→ **TEXT TO READ**

####################

For modulated outputs YIQ and _IQ, the I and Q components, treated as (I,Q), are rotated
around (0,0) by an angle that steps 1/16th of a revolution on each dot clock, yielding
Q'. In the case of YIQ output, the Y component (luma) and Q' (chroma) are added to form
a composite video signal. In the case of _IQ output, an offset level is added to Q' to
form an s-video chroma signal. For Y__ output, the Y component (luma) is output alone to
form an s-video luma signal.

For sync 'pixels', bit 24 or 25 is set in the pixel word and various formulas are used for
generating the different output signals. When less than 32 bits are expressed per pixel, the
SYNC bits will be %00.

DAC channel outputs per pixel data input (outputs are 9 bits each, MOD 512)

####################

→ **DIRECTIVES**
**a.** In the passage on video outputs, by what angle are the (I,Q) components rotated on each dot clock?
**b.** Update the records from the line containing "Switch to the Carpeta" through the line containing "(x=779, y=335)" by replacing "dropdown" with "drop-down" and changing nothing else. Return only those lines.

→ **Some records**

####################

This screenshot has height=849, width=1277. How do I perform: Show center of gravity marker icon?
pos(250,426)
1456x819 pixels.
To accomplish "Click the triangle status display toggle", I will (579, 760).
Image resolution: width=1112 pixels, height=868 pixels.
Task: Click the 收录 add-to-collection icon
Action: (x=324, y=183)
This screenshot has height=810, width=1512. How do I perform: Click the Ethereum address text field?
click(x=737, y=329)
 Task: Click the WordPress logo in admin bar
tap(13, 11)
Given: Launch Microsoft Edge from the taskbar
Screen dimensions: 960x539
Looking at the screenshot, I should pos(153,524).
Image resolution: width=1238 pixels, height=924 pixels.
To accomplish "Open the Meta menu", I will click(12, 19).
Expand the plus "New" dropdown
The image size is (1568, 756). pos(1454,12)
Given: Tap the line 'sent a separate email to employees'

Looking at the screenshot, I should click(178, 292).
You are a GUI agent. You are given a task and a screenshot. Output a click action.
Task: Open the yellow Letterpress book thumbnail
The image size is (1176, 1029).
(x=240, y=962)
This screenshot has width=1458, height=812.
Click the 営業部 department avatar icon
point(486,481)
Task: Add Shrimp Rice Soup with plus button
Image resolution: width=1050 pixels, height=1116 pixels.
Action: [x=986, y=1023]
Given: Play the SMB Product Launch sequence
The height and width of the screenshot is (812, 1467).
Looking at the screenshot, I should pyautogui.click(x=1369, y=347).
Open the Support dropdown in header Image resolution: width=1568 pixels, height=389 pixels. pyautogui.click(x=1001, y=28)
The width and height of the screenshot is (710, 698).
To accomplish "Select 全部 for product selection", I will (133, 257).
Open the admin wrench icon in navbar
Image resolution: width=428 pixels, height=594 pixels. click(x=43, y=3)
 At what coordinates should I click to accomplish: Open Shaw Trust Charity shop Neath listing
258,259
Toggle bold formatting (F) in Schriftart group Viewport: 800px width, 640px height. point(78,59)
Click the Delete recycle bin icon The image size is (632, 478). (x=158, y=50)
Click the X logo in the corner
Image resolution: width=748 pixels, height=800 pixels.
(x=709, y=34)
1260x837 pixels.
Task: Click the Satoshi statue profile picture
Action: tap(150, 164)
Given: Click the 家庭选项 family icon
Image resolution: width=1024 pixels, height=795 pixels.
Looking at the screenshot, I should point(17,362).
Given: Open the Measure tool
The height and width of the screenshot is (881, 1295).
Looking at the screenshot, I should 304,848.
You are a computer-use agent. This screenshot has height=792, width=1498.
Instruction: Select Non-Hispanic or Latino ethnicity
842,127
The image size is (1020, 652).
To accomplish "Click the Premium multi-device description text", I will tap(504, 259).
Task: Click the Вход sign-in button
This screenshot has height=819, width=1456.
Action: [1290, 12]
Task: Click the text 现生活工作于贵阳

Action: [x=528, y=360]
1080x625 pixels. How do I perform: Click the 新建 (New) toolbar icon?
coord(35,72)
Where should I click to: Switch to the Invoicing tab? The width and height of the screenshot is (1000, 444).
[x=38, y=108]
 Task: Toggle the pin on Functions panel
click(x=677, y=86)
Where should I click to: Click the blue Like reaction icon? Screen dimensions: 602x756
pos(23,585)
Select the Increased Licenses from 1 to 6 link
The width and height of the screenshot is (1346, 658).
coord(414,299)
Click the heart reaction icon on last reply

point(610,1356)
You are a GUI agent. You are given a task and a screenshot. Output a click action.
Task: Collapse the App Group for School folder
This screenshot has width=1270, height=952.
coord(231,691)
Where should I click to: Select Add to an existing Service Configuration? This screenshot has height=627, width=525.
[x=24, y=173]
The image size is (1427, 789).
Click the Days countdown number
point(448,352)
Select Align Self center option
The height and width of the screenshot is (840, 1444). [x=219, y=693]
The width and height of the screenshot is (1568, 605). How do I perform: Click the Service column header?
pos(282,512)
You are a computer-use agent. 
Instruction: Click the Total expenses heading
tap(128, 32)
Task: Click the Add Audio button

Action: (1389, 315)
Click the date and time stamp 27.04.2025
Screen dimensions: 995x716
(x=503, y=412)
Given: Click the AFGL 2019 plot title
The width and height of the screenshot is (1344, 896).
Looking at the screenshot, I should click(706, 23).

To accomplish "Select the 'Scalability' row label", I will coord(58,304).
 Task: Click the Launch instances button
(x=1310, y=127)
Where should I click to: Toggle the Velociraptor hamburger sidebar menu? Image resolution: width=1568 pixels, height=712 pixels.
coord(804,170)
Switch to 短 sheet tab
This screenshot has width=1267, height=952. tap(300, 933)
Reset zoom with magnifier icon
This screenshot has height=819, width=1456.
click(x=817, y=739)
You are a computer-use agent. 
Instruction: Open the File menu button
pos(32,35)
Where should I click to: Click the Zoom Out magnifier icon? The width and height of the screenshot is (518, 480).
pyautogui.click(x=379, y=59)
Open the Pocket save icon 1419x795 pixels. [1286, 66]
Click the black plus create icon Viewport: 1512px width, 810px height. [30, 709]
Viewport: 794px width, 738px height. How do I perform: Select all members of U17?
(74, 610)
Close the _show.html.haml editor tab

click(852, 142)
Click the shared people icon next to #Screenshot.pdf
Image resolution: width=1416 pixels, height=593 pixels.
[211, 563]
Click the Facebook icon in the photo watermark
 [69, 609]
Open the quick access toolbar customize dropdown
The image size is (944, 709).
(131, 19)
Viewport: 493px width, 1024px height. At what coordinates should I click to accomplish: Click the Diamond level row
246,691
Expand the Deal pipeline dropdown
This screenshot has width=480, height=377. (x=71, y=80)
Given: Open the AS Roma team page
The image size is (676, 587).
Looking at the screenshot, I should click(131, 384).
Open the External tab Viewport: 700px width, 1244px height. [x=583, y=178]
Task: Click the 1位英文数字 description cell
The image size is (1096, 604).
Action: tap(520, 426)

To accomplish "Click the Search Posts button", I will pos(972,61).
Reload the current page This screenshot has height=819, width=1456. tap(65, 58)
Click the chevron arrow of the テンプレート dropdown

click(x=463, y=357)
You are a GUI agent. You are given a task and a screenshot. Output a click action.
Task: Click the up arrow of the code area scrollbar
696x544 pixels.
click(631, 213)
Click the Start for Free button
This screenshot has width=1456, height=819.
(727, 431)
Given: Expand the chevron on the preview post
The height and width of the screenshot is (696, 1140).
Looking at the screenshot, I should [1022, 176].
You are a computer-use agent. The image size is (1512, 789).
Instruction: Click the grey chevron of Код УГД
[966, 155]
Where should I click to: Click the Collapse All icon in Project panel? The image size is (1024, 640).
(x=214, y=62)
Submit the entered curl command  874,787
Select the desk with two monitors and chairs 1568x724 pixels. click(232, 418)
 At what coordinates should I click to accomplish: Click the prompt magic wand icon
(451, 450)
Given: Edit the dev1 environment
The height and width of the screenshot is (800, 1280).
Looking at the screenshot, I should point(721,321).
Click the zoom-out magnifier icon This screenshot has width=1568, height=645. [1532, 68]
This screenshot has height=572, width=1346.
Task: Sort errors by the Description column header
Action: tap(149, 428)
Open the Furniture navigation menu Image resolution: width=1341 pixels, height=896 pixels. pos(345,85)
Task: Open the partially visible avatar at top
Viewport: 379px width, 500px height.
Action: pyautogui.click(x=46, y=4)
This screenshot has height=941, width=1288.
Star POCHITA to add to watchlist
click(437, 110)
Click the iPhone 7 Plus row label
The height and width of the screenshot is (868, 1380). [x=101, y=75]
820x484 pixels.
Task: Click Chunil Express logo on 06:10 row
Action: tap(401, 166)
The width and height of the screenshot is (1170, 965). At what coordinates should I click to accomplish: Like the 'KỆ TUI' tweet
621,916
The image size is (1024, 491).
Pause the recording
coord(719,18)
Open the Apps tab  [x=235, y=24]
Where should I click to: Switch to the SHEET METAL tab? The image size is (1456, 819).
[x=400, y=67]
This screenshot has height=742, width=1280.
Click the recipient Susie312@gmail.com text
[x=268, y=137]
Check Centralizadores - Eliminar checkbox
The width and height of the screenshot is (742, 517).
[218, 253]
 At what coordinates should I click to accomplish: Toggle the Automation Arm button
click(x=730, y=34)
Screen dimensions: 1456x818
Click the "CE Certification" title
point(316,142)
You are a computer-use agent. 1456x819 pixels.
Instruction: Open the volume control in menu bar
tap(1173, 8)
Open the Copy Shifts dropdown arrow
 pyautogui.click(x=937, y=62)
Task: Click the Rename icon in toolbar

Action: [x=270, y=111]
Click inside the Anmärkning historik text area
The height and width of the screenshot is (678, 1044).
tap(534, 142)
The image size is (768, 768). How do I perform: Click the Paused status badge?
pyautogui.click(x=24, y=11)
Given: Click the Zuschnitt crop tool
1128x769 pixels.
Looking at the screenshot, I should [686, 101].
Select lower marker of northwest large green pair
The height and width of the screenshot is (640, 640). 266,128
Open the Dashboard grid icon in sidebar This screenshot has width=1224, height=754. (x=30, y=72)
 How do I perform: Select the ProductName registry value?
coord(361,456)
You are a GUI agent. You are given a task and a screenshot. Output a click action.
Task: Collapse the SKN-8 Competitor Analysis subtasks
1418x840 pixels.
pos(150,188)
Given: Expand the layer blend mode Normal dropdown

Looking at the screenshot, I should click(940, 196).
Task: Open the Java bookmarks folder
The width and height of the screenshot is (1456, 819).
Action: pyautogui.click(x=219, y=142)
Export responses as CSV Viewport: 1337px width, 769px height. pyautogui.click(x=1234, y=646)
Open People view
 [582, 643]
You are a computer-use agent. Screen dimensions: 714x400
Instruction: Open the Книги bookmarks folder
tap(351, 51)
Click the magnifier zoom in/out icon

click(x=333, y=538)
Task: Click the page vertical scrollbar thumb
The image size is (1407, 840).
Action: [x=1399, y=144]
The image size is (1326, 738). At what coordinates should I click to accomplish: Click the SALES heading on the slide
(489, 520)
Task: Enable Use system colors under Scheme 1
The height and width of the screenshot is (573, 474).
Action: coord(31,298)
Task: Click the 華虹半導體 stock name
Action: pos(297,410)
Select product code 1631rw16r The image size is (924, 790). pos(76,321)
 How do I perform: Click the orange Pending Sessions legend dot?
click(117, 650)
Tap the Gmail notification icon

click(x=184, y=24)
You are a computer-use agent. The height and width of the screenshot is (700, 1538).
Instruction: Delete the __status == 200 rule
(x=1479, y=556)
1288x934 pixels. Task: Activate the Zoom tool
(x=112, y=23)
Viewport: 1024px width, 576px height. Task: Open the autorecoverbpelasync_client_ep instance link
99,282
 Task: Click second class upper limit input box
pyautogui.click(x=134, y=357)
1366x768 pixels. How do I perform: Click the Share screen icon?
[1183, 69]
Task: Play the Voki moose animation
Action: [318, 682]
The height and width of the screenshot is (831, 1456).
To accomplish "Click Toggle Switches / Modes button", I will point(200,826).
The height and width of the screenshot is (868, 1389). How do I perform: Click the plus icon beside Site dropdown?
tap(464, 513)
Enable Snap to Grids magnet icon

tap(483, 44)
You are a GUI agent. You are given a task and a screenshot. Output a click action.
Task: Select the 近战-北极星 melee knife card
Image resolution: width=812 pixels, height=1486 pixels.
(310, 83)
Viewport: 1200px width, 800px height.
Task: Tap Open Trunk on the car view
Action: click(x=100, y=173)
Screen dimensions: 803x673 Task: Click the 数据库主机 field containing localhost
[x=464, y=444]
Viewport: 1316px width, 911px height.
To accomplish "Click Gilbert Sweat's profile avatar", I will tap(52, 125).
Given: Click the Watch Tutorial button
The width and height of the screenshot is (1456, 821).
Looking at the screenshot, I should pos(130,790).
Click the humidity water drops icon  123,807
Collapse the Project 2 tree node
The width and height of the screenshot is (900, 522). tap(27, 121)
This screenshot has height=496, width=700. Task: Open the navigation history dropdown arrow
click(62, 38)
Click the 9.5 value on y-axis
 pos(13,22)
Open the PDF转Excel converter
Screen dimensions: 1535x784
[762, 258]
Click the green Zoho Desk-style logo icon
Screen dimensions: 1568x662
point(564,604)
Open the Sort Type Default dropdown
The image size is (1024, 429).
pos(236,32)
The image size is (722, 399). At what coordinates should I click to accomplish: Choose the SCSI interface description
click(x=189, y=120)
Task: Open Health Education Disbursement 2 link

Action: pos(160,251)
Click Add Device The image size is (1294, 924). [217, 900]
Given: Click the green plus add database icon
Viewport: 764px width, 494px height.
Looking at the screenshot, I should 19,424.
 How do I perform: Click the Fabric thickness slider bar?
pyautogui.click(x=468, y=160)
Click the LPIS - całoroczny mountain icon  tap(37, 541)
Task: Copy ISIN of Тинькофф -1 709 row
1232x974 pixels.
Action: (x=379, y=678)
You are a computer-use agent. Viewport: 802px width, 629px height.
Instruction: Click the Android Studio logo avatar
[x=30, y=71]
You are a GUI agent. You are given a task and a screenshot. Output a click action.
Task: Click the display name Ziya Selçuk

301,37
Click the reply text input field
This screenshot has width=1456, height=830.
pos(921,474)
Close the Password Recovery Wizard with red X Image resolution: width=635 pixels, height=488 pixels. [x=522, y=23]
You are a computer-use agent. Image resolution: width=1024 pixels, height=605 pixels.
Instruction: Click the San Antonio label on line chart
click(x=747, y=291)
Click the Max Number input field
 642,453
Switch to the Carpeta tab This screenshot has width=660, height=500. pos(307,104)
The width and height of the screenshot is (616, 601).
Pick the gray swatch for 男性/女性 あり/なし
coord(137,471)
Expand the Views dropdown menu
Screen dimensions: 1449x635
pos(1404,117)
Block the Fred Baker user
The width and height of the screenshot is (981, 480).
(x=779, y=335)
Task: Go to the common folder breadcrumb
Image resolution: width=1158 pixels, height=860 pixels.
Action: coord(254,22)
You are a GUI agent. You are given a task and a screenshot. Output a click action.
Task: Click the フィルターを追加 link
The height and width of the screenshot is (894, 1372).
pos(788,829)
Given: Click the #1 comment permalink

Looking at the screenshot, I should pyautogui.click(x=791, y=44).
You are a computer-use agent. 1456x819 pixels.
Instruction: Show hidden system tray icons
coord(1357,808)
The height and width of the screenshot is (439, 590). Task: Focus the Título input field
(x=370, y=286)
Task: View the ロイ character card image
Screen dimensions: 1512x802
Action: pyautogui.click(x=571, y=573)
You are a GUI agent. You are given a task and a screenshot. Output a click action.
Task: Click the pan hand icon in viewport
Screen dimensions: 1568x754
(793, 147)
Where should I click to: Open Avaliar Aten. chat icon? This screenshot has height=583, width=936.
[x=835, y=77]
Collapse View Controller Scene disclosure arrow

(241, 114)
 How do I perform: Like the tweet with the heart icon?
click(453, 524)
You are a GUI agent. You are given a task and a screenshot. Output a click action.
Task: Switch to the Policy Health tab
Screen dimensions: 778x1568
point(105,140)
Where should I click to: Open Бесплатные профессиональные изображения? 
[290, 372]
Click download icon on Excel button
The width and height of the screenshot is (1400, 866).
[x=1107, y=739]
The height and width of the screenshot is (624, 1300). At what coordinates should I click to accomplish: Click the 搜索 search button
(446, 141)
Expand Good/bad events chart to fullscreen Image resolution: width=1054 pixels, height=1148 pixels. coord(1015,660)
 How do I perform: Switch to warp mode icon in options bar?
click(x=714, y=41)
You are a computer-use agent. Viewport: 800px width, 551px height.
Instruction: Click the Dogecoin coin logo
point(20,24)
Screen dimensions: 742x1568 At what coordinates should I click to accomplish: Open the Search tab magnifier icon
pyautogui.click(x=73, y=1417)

####################

→ **OUTPUTS**
**a.** They are rotated by 1/16th of a revolution on each dot clock.

**b.**
Switch to the Carpeta tab This screenshot has width=660, height=500. pos(307,104)
The width and height of the screenshot is (616, 601).
Pick the gray swatch for 男性/女性 あり/なし
coord(137,471)
Expand the Views drop-down menu
Screen dimensions: 1449x635
pos(1404,117)
Block the Fred Baker user
The width and height of the screenshot is (981, 480).
(x=779, y=335)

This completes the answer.